В теплые дни столы выносили в сад, сдвигали; на белые скатерти падали розовые лепестки финских яблонь, белые лепестки русских, оттеночные, отличавшиеся от других мелкие лепесточки китайских яблочек и померанцев, слышна была старинная музыка пробудившихся пчел и шмелей, голос каскада, казалось — только прислушайся, сделай усилие, поймешь речь бегущей, играющей воды.
— Я поняла, — сказала Любовь Юльевна Вебер по прозвищу Либелюль, — почему река течет, течет, веками течет, а все вода в ней не кончается. Потому что это одна и та же вода.
— Браво! — воскликнул Владимир Федорович. — Да вы у нас философка, Либелюль! Позитивистка! Релятивистка! Откуда что берется в такой красивой женщине! На что вам, хочу я знать, мудрость к красоте?

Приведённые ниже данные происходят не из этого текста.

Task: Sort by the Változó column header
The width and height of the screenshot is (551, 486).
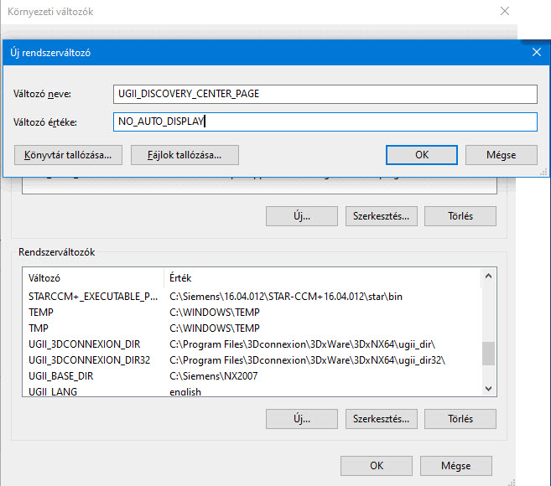Action: tap(92, 277)
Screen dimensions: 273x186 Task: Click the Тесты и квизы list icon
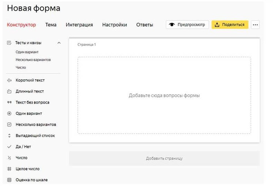pos(9,43)
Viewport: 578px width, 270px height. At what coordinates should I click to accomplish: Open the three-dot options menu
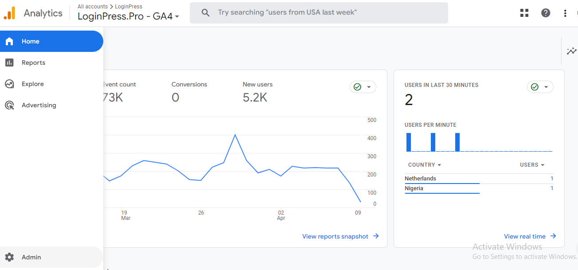[x=565, y=13]
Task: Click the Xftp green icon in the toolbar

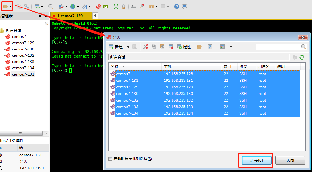Action: pos(106,7)
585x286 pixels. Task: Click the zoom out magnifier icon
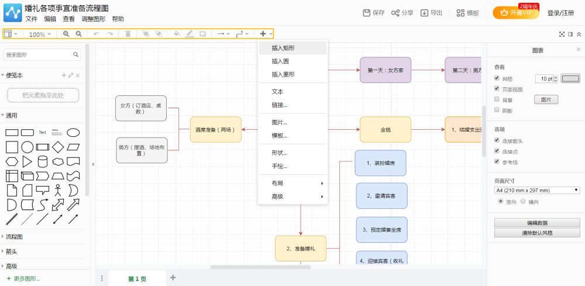(x=79, y=34)
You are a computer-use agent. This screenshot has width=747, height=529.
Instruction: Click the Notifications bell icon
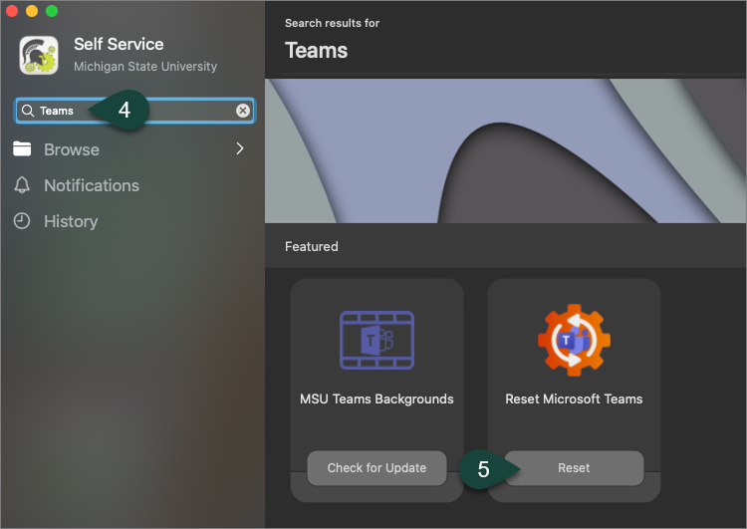coord(22,185)
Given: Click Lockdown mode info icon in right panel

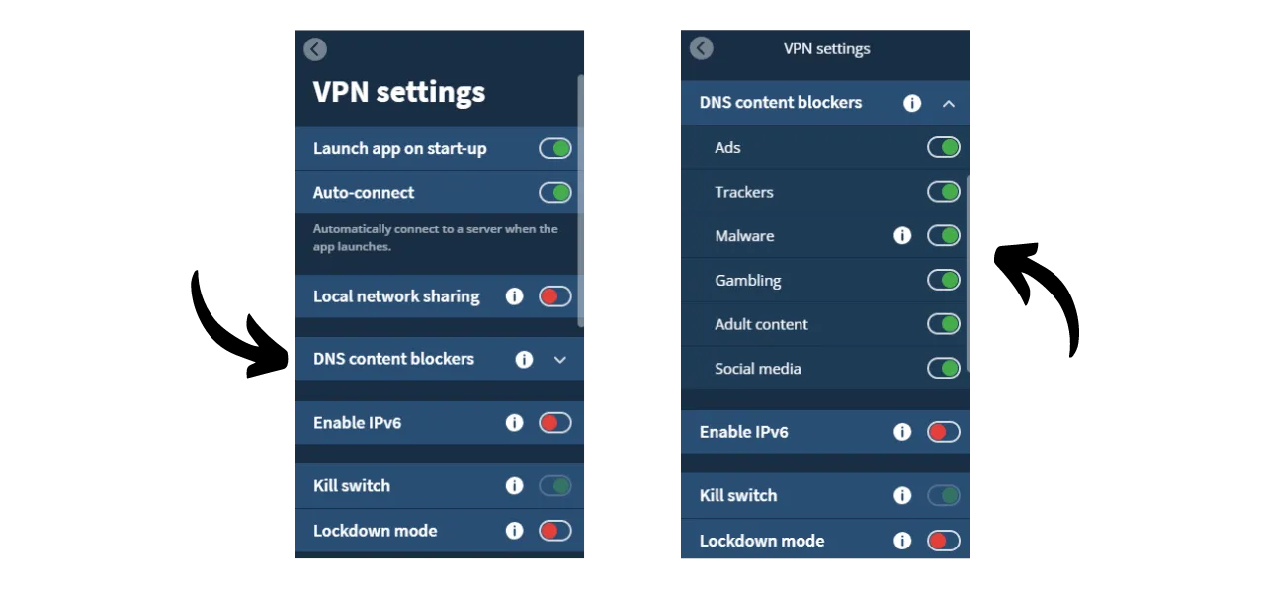Looking at the screenshot, I should pyautogui.click(x=902, y=541).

Перебор натуральный.
Либелюль порозовела, точно лепесток финской яблони.
— Значит, можно дважды войти в одну и ту же реку? — спросил старший из мальчиков, Ральф.
— Даже и не дважды, — подхватил Мими, улыбаясь и принимая любимую позу свою: скрещенные руки на трость, подбородок на костяшки тыльной стороны ладони, — многажды, бесчисленное множество раз.

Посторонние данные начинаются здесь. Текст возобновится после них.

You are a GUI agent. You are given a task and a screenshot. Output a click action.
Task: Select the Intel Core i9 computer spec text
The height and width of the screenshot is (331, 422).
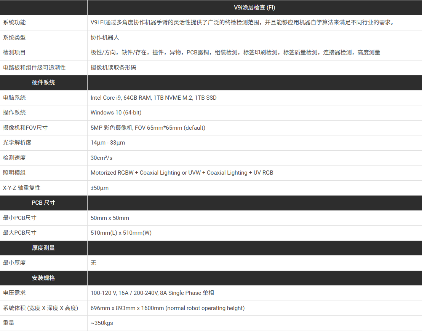(x=153, y=98)
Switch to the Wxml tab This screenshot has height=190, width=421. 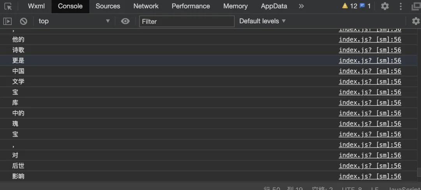click(36, 6)
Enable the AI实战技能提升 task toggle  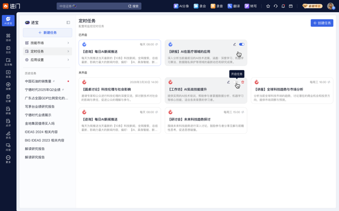236,82

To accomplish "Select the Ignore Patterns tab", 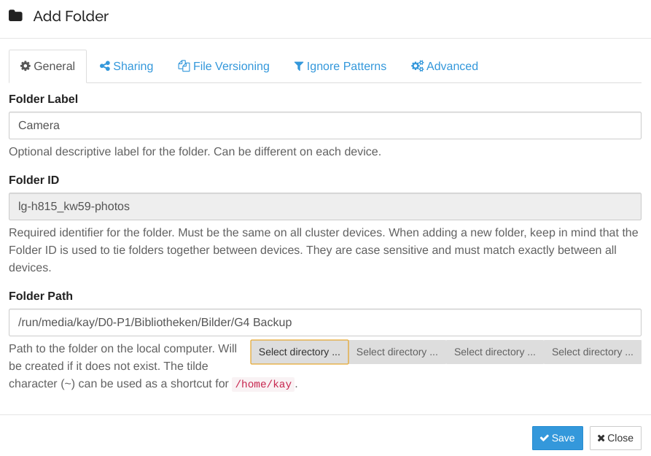I will (x=340, y=66).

— А вот и нет! — неожиданно вскричал младший брат, Освальд. — Вода одна и та же, пусть, а человек всегда другой!
— Меняется? — осведомился Мими.
— Ну… растет… совершенствуется…
— Кто совершенствуется, — сказал молодой человек по фамилии Белых, пришедший с Владимиром Федоровичем гость нежданный, — а кто и деградирует, как кому на роду написано.
— И значит, значит, — прошептал старший мальчик, Ральф, потихоньку выбывая из разговора взрослых: считалось неучтивым слишком долго привлекать общее внимание, он снизил голос для окружающих его детей, но и сидевшие рядом Либелюль и Мими его слушали, — вода помнит все? Может помнить все, если она одна и та же? Все, что возле нее было? Все события и человеческие пьесы? Любую фильму? Только она о них не рассказывает.
— Может, и рассказывает, — подхватила Маруся, — да мы не понимаем. Мне всегда мерещится: ручей что-то говорит.
— У него речь младенца, — заметила Либелюль, разламывая красивыми пальцами печенье, — младенцы, как голуби, гулят, гулюкают, лепечут, у них свой язык, может, они целые саги хотят поведать, не правда ли, Мими?
— Да, — сказал Мими невпопад, — вода все помнит, все картины прошлого хранит, из воды в прошлое можно было бы войти, да мы не знаем, где дверь.
С этими словами он поднялся, опираясь на трость, пошел курить к клепсидре, Либелюль проводила его озабоченным взглядом. Что-то его задело, думала она, что-то не так.
Папиросный дымок тающей аурой некогда окружавшего бытие уюта плыл вокруг Мими; действительно, ведь младенцы гулят, точно голуби или ручейные воды, так же пробовал голос и его сын, младенцем он мог сына представить, а вот раненным в Крыму новобранцем, пристреленным ворвавшимися в госпиталь солдатами революции — или матросами? — он был непредставим. Мими не единожды просматривал эту дикую сцену в воображении своем, но не с сыном, с безликими статистами полусна-полуяви. О жене он не знал ничего, впрочем, по слухам, она уехала в Константинополь, то есть в Стамбул, возможно, уехала и оттуда, ну хоть в Париж, а может, осталась в Турции, прачкой ли, содержанкой ли, завсегдатайкой квартала проституток. Иногда во сне на месте утешительных слухов видел он могилу жены в степной траве.